Interestingly, we have started to see barristers moving chambers on a more regular basis. It has been, and probably still is, our tradition that you join a set of chambers with a view to staying there for life, but that may change. It is becoming a matter of survival to find a chambers which gives the individual the best chance of building a career. Therefore, those barristers who have an understanding of the importance of running a good business will start to assess their opportunities. For example, it may become relevant to examine all aspects of one’s own chambers, and various others, in order to assess career opportunities. That will involve a consideration of  management and administration, including the quality of the systems of public relations, marketing, fee collection, staffing, recruitment and selection. It is already expected by some chambers that they would want to see an applicant’s accounts for the last few years, and also would need to be reassured about health; all perfectly normal for any business, particularly one which provides a people-based service.

 

 

 

Of course, many traditional barristers would take issue with the notion that chambers operate a business; we are a profession, and must not lose sight of that fact. I agree with that view, but see a very obvious compromise, which is that we are running businesses providing professional services. Provided we all remember that commercial pressures must not intrude inappropriately, we should be able to combine good business practices with high professional standards.

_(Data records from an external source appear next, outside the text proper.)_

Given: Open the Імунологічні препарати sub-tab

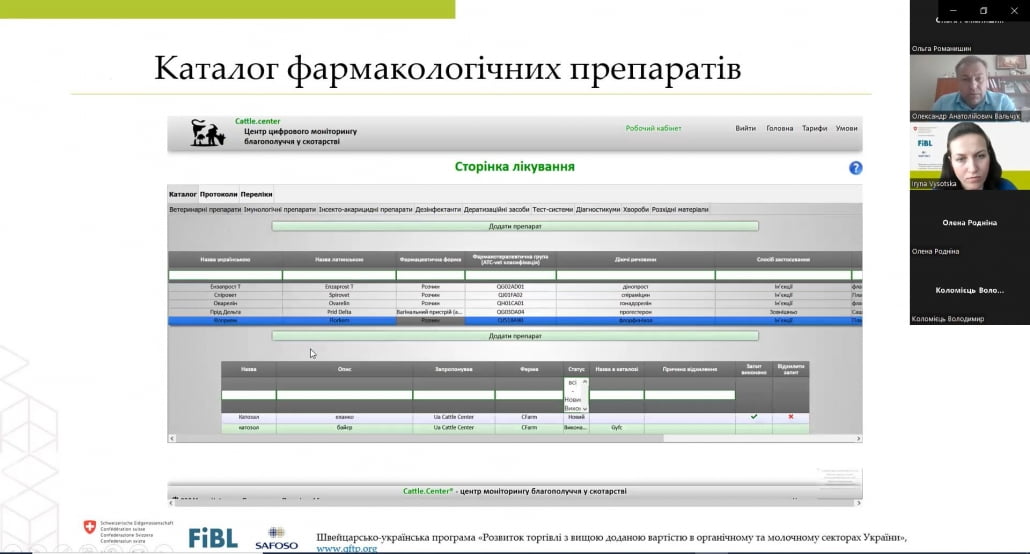Looking at the screenshot, I should [x=279, y=210].
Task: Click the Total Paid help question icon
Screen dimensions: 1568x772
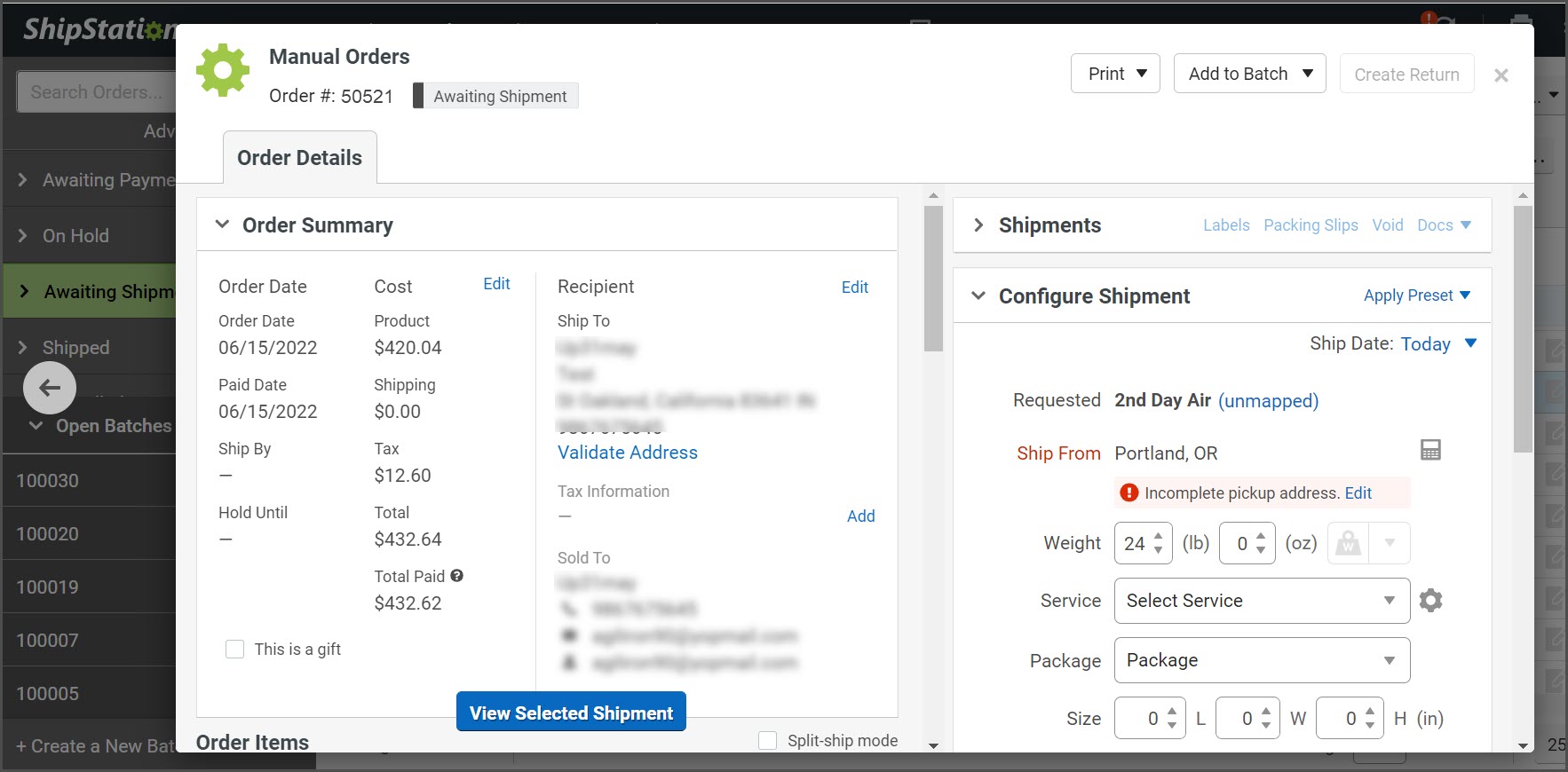Action: pos(456,576)
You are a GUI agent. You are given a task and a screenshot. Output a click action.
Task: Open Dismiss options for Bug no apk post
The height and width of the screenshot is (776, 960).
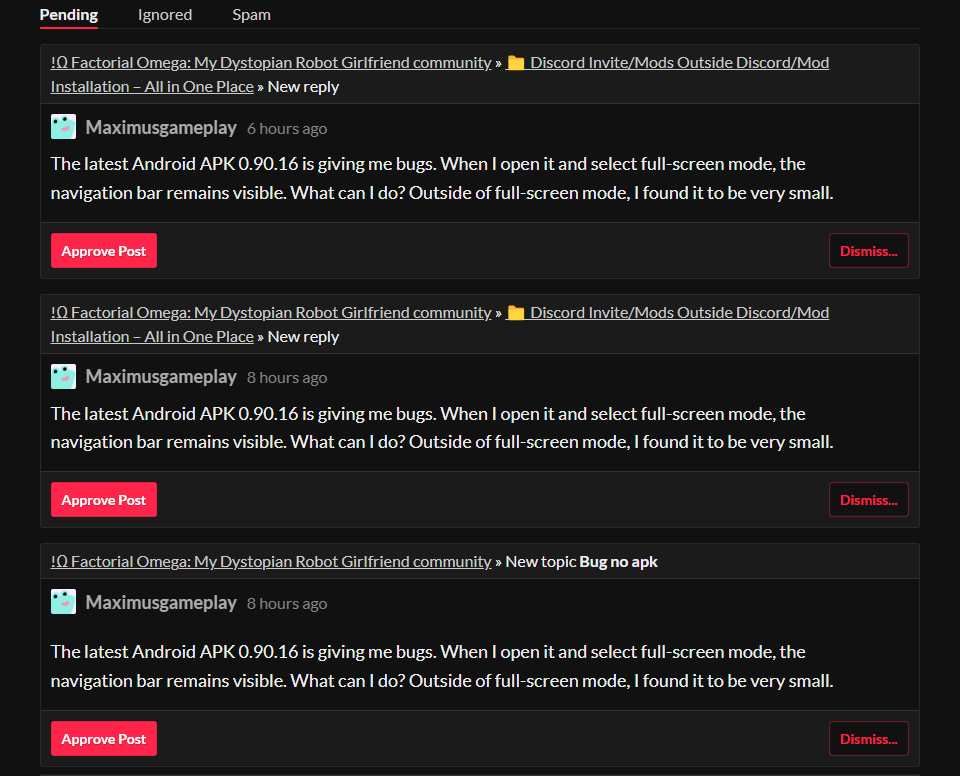tap(868, 739)
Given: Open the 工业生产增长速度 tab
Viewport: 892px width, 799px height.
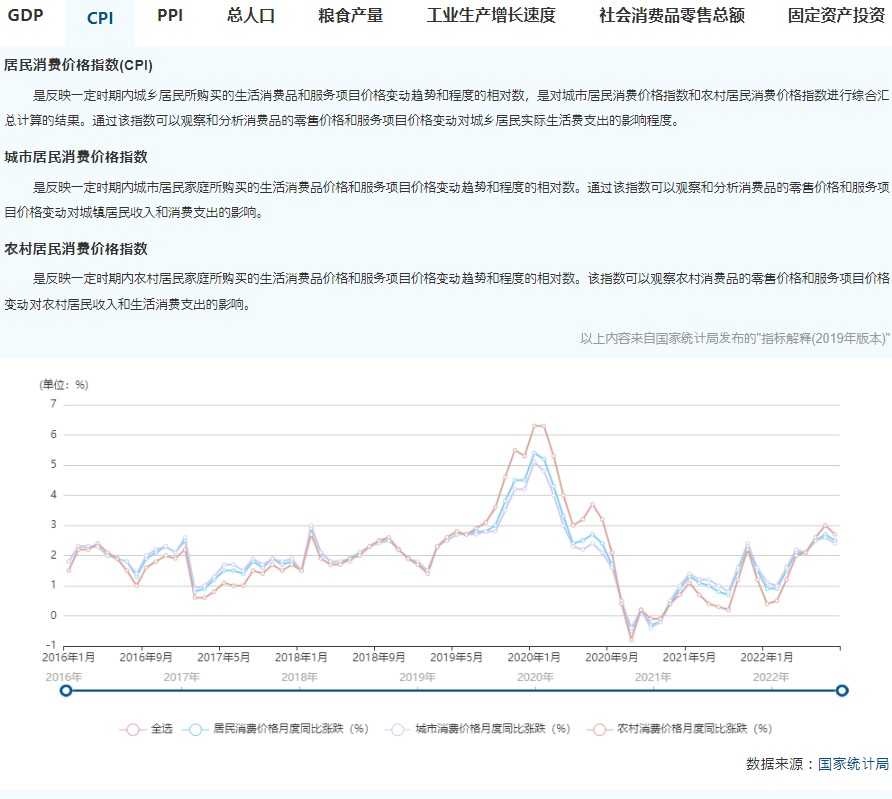Looking at the screenshot, I should pyautogui.click(x=491, y=16).
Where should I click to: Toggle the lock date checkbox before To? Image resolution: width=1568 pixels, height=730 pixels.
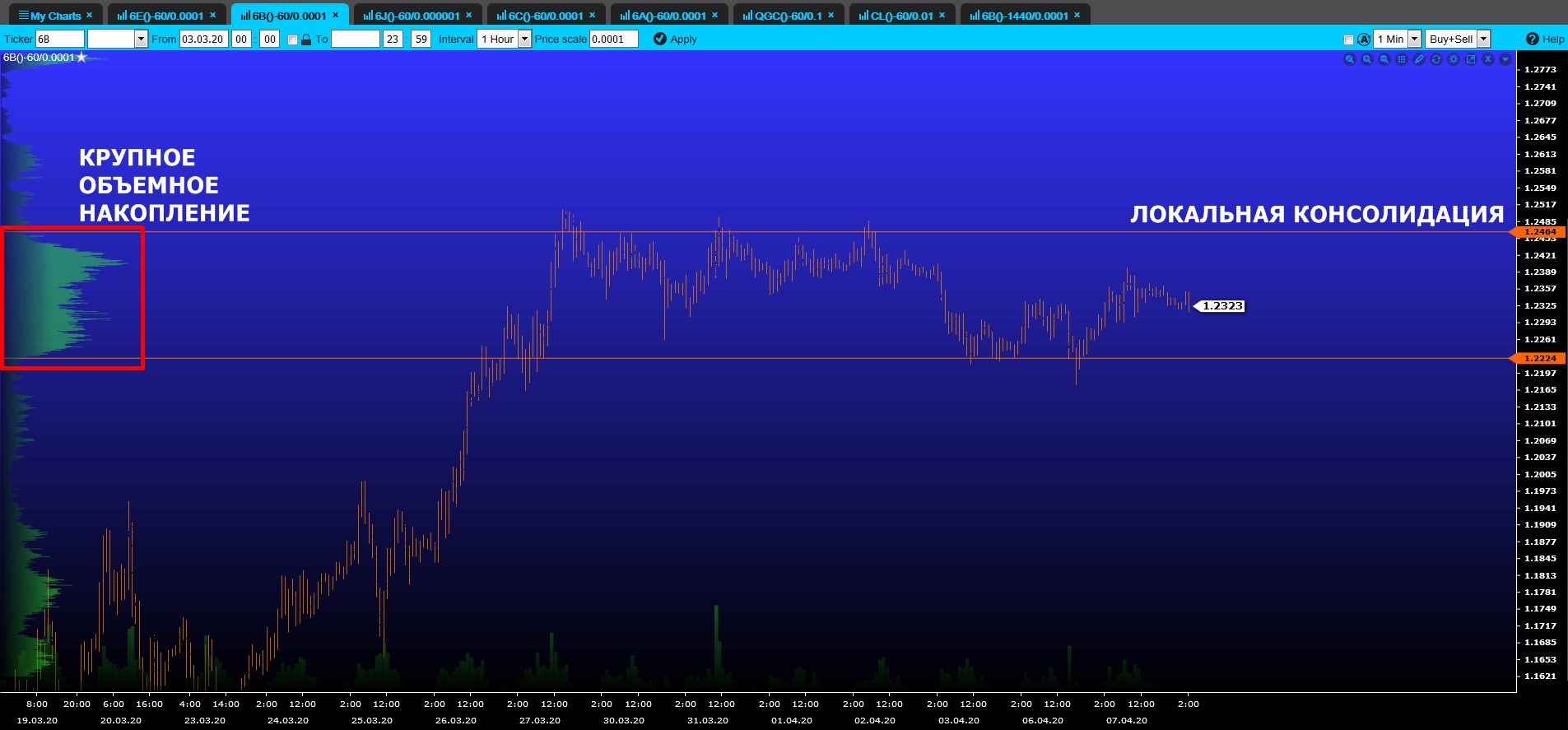click(292, 40)
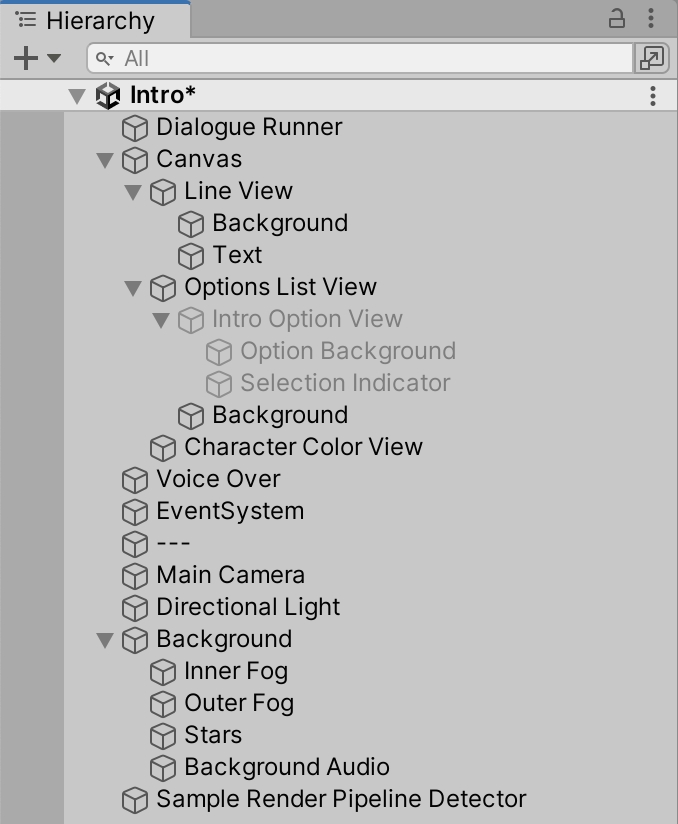678x824 pixels.
Task: Click the cube icon beside Voice Over
Action: [x=134, y=480]
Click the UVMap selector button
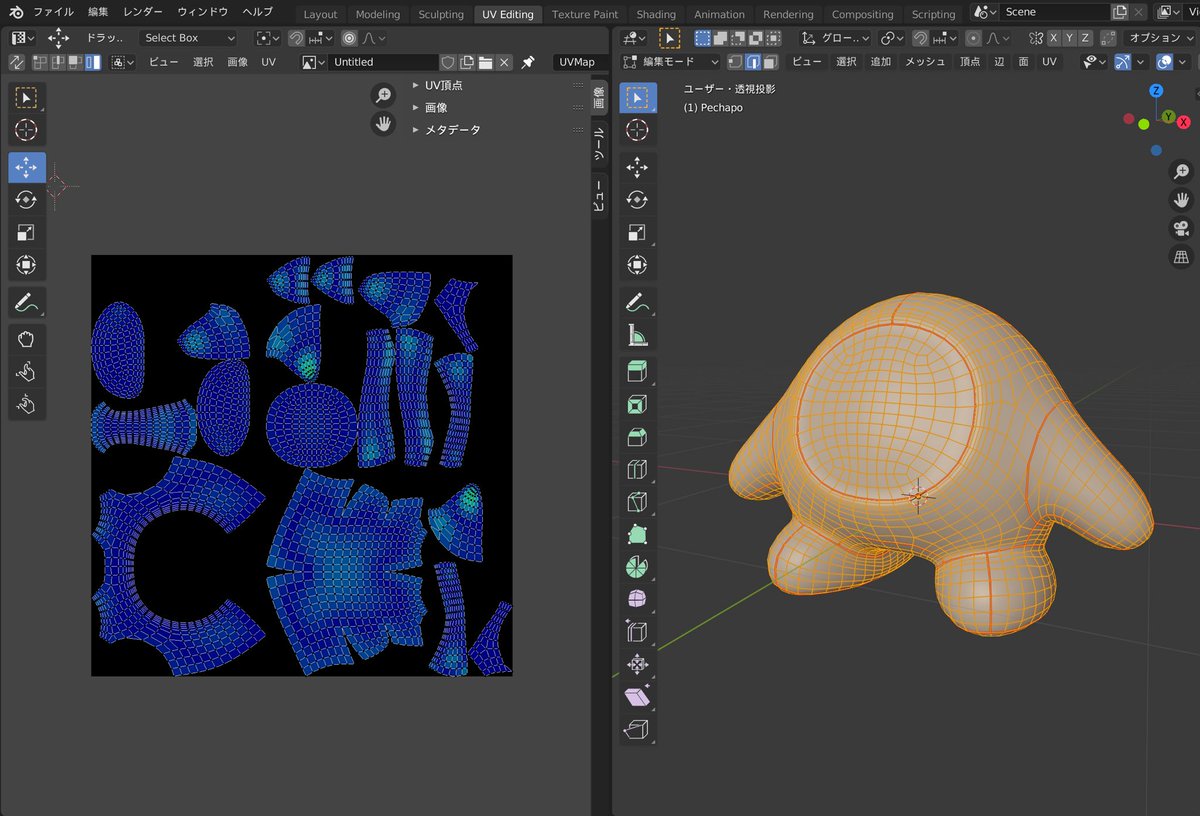This screenshot has width=1200, height=816. [577, 62]
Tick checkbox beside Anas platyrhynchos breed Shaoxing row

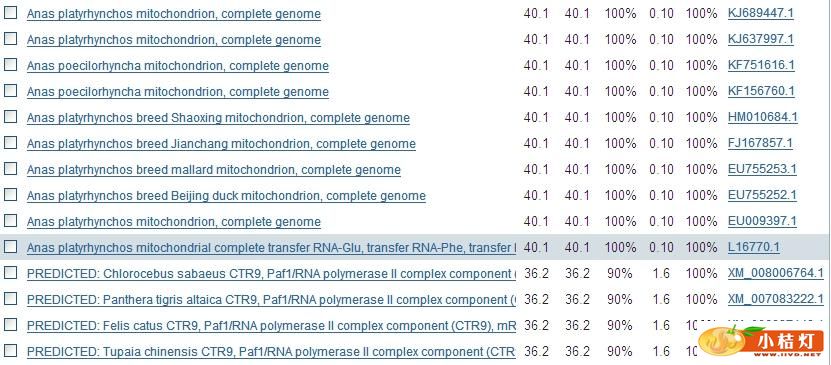(x=11, y=117)
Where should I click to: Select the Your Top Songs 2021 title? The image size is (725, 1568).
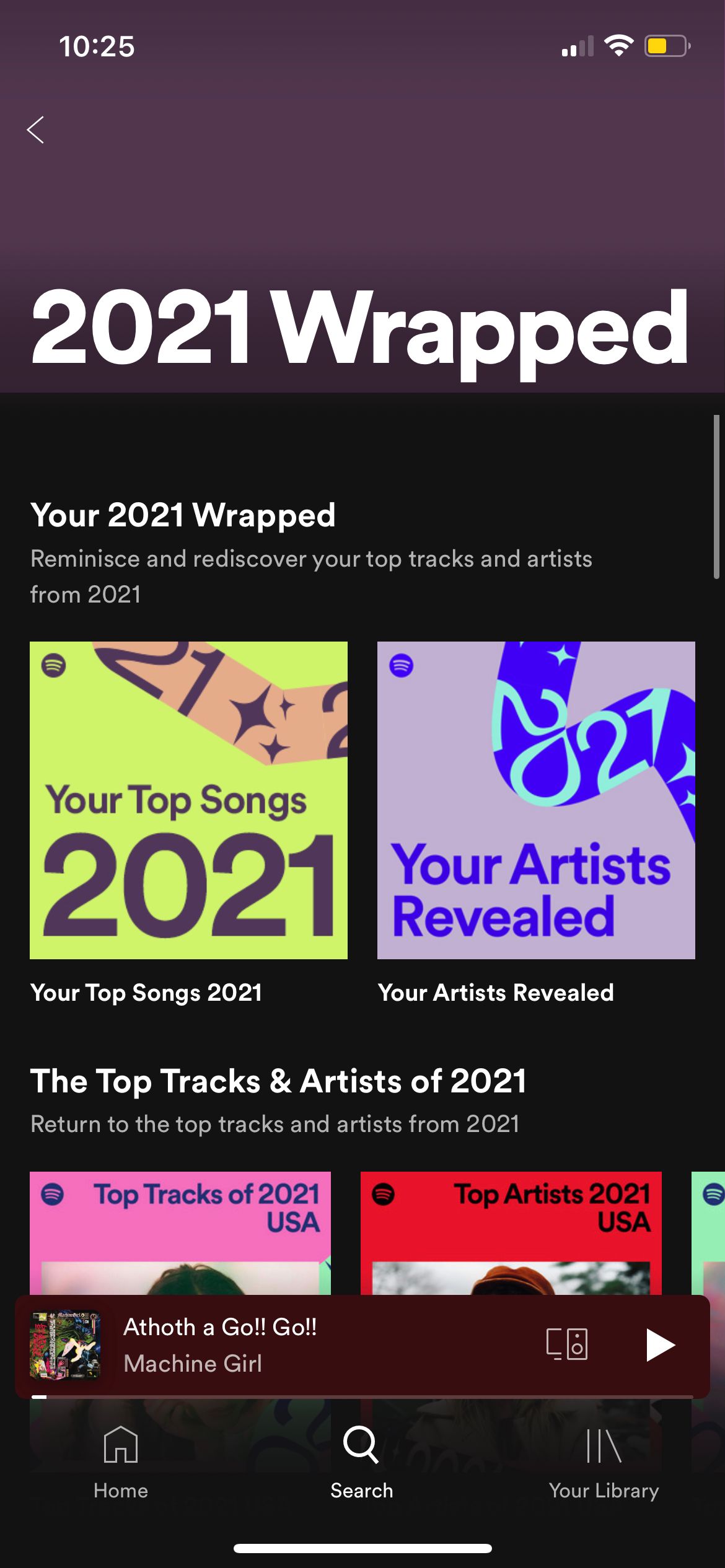point(146,992)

Of course, a weakness of the profession in this area has always been that all barristers in chambers are self-employed, and the conservative view is that therefore each individual has an absolute right to manage his or her own affairs with minimum regard to the overall interests of chambers. More progressive chambers may now take a more corporate view, and ask members to put the interests of the corporation on a par with their own.

Another traditional perception is that a tenancy in chambers is a job for life. Part of the reason for this is the notion that, because barristers are not partners, there is no mechanism to ask a member to leave. An alternative explanation may be that, in the past, the pressures have never been so severe that chambers require to operate at maximum efficiency in order to survive; in today’s climate, that attitude may have to change.

Good recruitment may be one of the essential changes which the Bar must make in order to continue to provide a service of real importance. That may mean that “poaching” becomes an out-dated word, and that head-hunting develops into a respectable part of our business/professional world. If it did, we would gradually create high quality organisations, offering first rate services.